Il tema analizzato riguarda i differenziali di genere e le loro determinanti tra le quali figurano: la scelta dei percorsi scolastici e le difficoltà legate alla transizione scuola-lavoro, la conciliazione tra vita lavorativa e vita familiare e la progressione di carriera più lenta rispetto agli uomini.
Ebbene, dalle statistiche prodotte risulta che l‘Italia è ultima in Europa per occupazione femminile, penultima per divario di genere occupazionale.
L’occupazione femminile al 51,1%, spesso attinente a lavori essenziali, è inferiore di oltre 18 punti percentuali rispetto alla quota di uomini al lavoro nella fascia d’età tra i 15 e i 64 anni, registrando così il secondo divario di genere più ampio in ambito lavorativo tra i paesi dell’Unione Europea dopo la Grecia, dove si registrano oltre 19 punti percentuali di divario tra occupazione maschile e femminile.
Non va meglio sul fronte scolastico: le ragazze italiane continuano a non amare le materie scientifiche.
Dallo stesso rapporto di Bankitalia, risulta che appena il 17,6% delle donne sceglie di laurearsi in materie Stem (scienza, tecnologia, ingegneria e matematica) contro il 33,7% degli uomini, evidenziando una differenza di genere pari a 16 punti percentuali.
La minore propensione del sesso femminile verso le scienze a scuola preclude poi che le stesse donne lavorino in questi settori, gli stessi dove si registrano le aspettative di reddito più alte.
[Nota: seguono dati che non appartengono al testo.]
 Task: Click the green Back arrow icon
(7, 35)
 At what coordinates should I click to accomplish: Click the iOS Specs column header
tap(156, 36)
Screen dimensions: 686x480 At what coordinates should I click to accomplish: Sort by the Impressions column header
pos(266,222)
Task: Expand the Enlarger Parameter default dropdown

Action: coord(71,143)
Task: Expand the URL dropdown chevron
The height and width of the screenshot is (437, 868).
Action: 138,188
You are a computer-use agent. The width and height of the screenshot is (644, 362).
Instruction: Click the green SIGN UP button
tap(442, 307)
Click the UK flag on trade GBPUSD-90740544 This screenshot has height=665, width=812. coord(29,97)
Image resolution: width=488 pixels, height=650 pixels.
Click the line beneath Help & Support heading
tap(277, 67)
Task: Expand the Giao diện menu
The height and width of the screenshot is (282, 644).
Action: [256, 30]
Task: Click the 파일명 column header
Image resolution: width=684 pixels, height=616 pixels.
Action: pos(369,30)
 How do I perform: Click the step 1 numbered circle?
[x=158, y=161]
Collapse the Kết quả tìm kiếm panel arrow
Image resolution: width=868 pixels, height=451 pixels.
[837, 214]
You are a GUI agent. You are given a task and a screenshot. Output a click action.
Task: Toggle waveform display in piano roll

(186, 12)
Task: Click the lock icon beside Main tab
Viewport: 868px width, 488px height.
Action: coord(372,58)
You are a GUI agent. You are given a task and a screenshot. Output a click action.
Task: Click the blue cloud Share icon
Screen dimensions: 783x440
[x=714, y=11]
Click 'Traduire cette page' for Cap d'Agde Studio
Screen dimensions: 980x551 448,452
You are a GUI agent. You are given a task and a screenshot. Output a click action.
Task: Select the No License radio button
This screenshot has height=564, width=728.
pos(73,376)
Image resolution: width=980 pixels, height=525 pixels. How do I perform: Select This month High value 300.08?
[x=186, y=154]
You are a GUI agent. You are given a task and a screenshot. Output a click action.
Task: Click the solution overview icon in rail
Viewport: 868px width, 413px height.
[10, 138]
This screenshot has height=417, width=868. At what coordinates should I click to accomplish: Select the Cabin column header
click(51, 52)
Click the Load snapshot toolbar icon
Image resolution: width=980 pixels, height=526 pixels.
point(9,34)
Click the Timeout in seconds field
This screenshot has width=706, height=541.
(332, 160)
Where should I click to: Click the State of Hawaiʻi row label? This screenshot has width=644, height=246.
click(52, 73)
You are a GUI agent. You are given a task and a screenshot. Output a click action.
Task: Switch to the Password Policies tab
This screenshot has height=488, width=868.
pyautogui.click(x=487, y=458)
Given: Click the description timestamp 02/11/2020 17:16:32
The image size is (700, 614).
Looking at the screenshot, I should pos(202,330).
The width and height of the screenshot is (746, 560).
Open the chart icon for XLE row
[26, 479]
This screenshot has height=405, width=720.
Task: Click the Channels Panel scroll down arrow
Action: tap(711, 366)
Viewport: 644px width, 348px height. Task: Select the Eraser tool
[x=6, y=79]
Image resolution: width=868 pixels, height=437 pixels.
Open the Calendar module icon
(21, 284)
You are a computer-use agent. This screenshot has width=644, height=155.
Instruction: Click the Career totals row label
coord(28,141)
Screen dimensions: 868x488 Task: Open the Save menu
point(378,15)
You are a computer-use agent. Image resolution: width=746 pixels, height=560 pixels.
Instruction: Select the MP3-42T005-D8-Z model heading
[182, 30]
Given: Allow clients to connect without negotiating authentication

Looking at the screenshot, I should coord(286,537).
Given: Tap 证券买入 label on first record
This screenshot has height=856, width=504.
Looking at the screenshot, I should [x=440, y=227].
Ciononostante i percorsi di studio scelti dalle ragazze danno accesso a impieghi con rendimenti potenziali più bassi, questo è vero- spiega il report – sia per la scelta delle scuole secondarie superiori che per le scelte universitarie.
Ma perché accade questo? Il motivo delle diverse scelte di istruzione tra ragazzi e ragazze, e quindi nei salari più bassi di queste ultime, risiederebbe nella minore propensione delle ragazze nelle materie scientifiche.
Le differenze nelle preferenze individuali non sarebbero però innate, ma indotte: sarebbero fortemente influenzate da fattori di contesto familiare, scolastico e sociale.